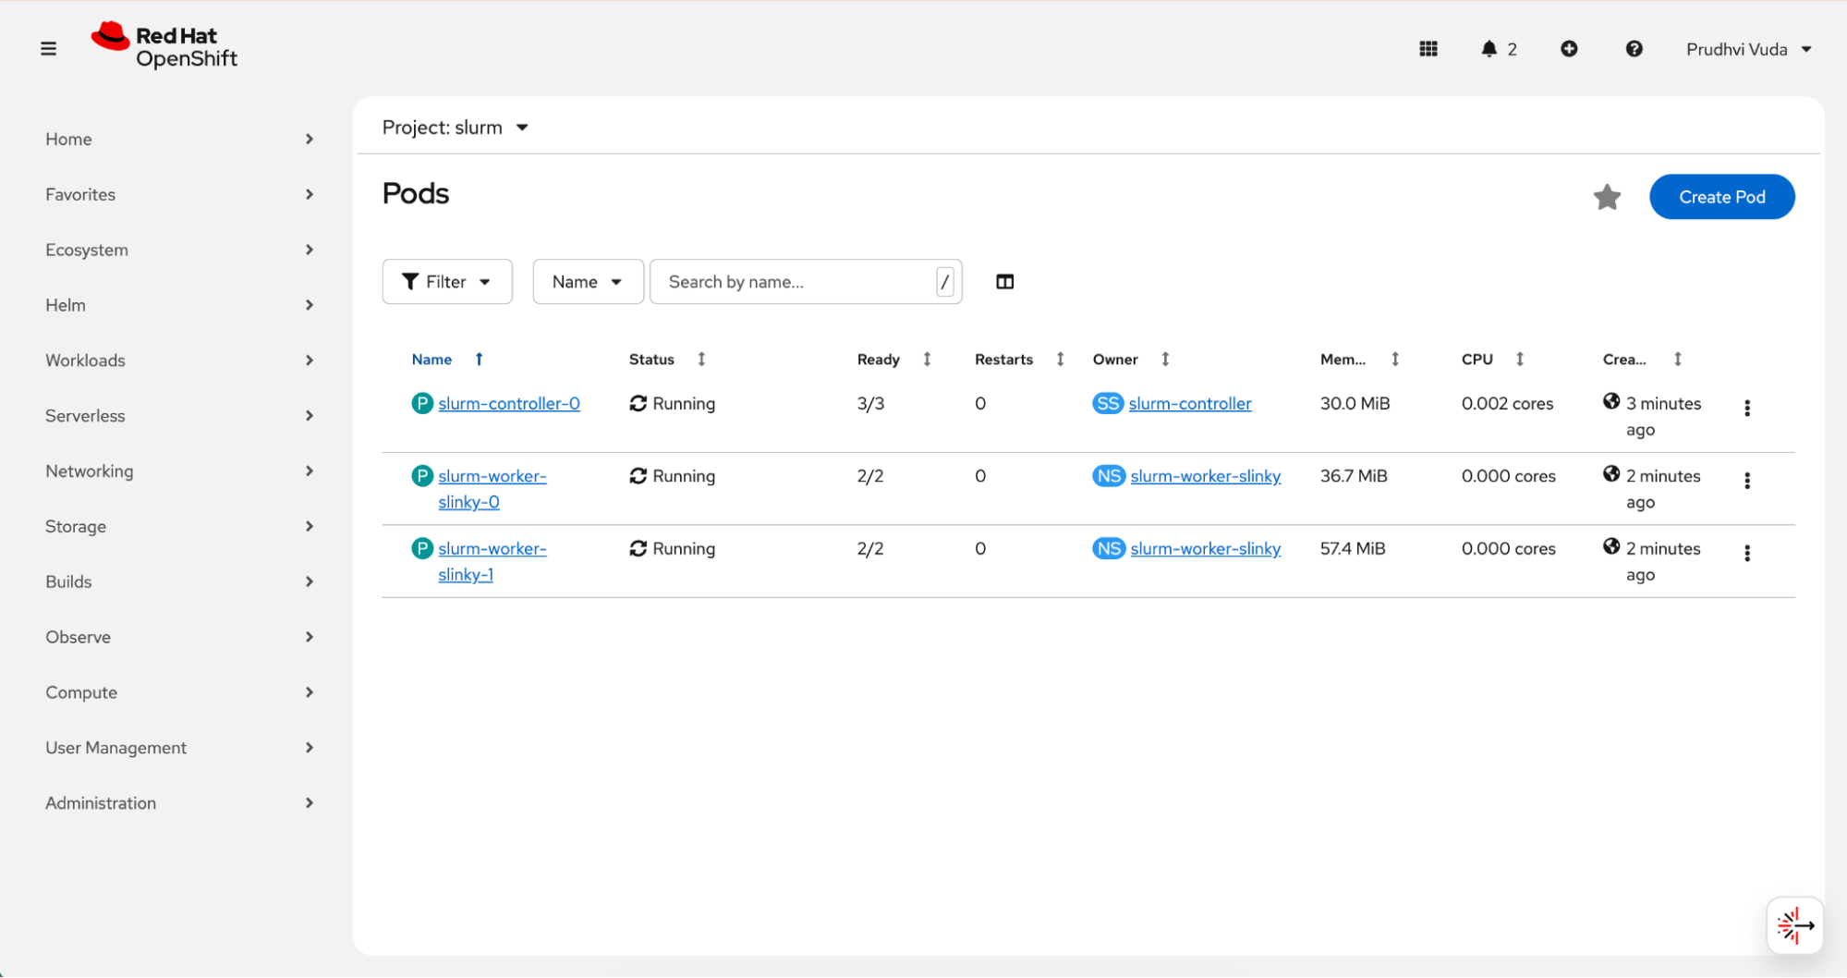Open the Filter dropdown
1847x978 pixels.
pos(447,282)
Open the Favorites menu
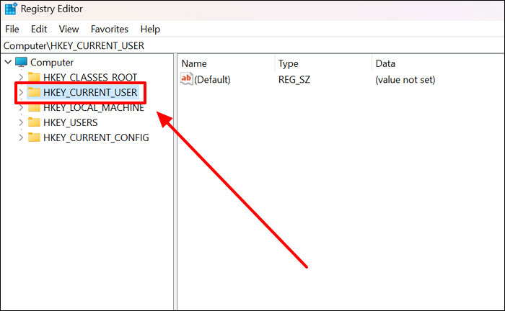The width and height of the screenshot is (505, 311). [109, 30]
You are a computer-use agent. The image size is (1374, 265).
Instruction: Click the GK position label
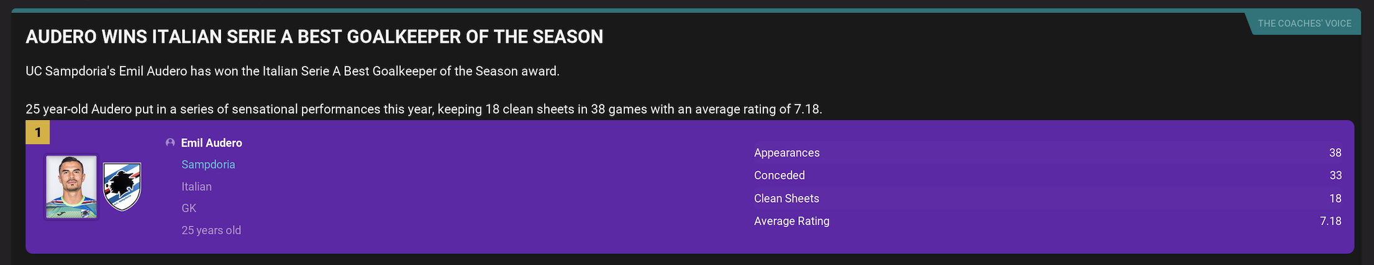tap(189, 208)
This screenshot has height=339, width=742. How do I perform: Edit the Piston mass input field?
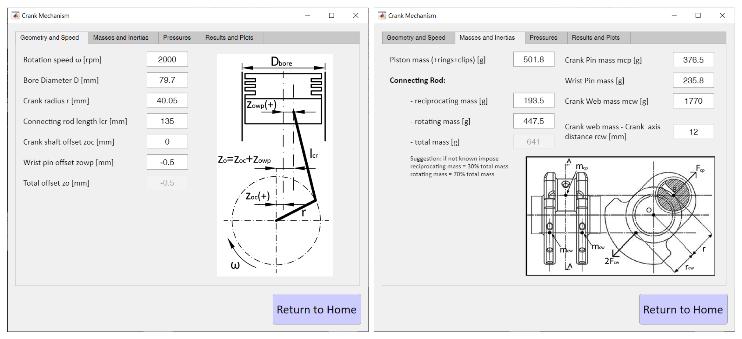point(533,60)
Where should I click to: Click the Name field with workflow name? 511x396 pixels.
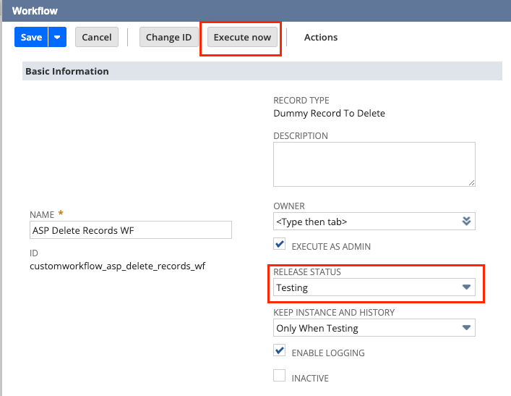pyautogui.click(x=130, y=230)
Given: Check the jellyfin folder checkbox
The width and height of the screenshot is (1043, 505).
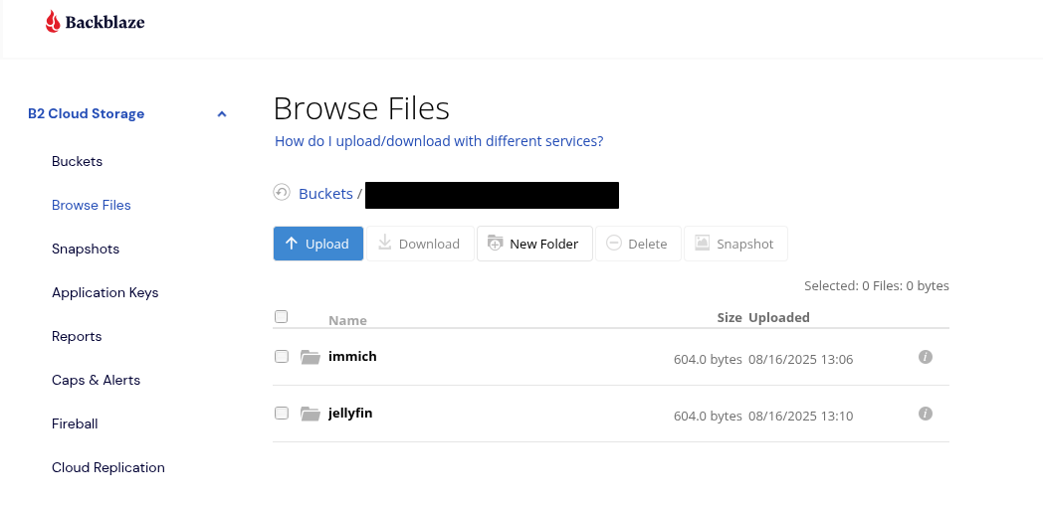Looking at the screenshot, I should click(x=281, y=414).
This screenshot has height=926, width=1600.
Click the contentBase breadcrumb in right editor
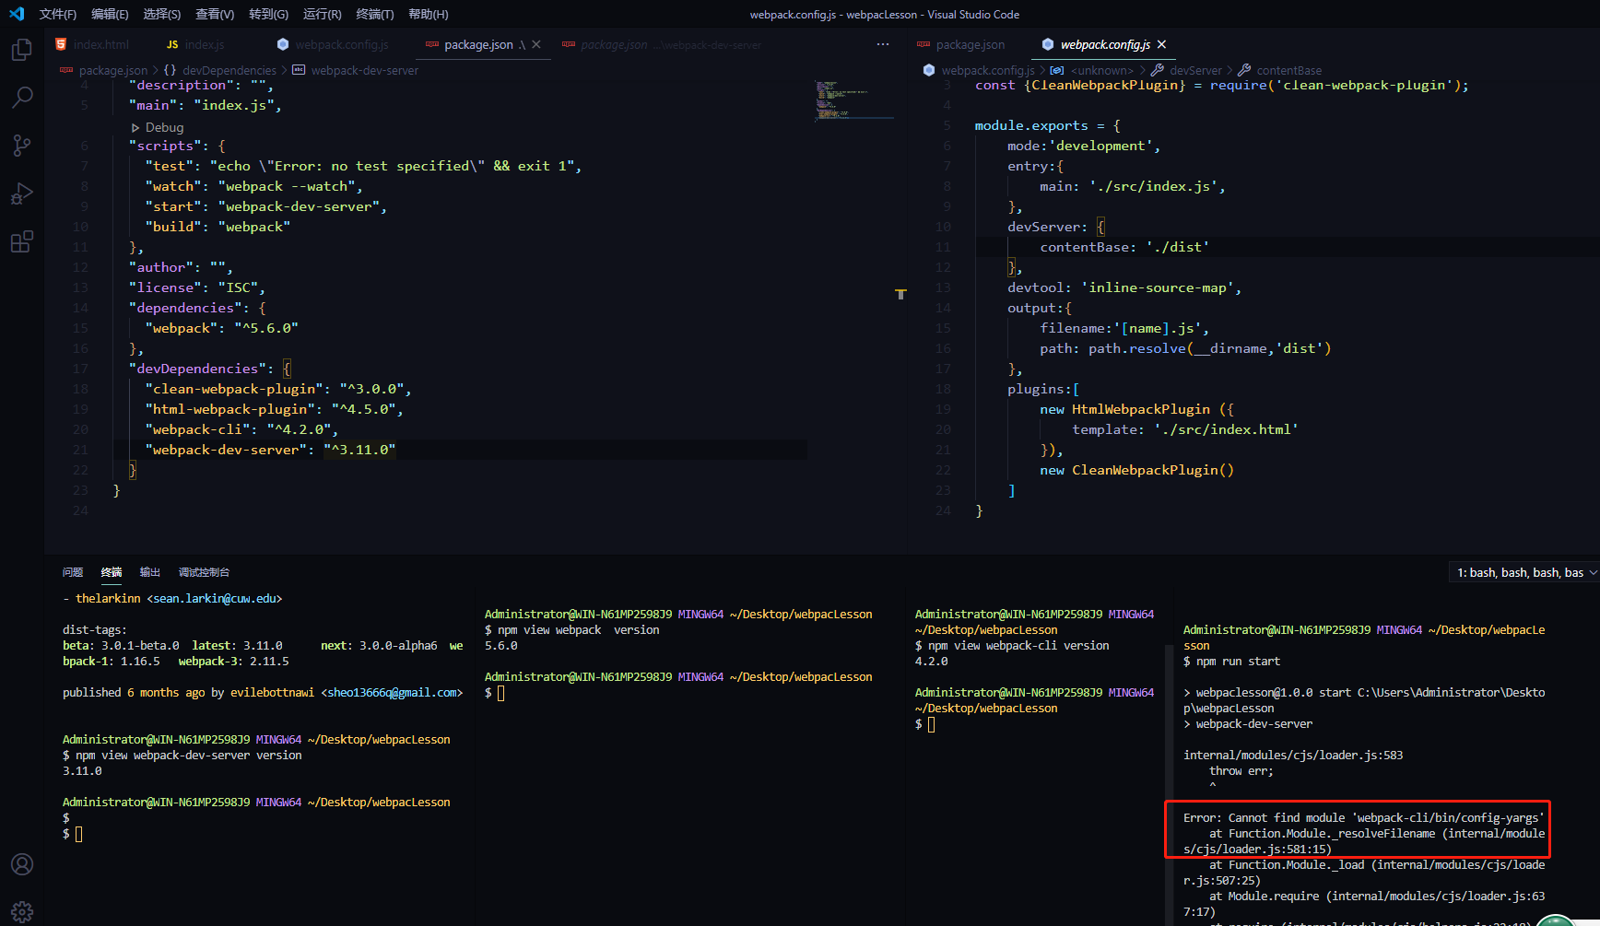(1288, 70)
#####
◆ Given task ◆
Rewrite every one of the items above with "Favorites" changed to "Bookmarks" and everything else unchanged. Leave the pictures out.

◆ Correct answer ◆
Open the Filter dropdown
1847x978 pixels.
pos(447,282)
Open the Bookmarks menu
The width and height of the screenshot is (505, 311). [109, 30]
You are a computer-use agent. The image size is (1374, 265).
Instruction: Click the GK position label
tap(189, 208)
This screenshot has height=339, width=742. How do I perform: Edit the Piston mass input field?
point(533,60)
Where should I click to: Click the Name field with workflow name? 511x396 pixels.
pyautogui.click(x=130, y=230)
Given: Check the jellyfin folder checkbox
The width and height of the screenshot is (1043, 505).
Looking at the screenshot, I should click(x=281, y=414).
This screenshot has height=926, width=1600.
Click the contentBase breadcrumb in right editor
(1288, 70)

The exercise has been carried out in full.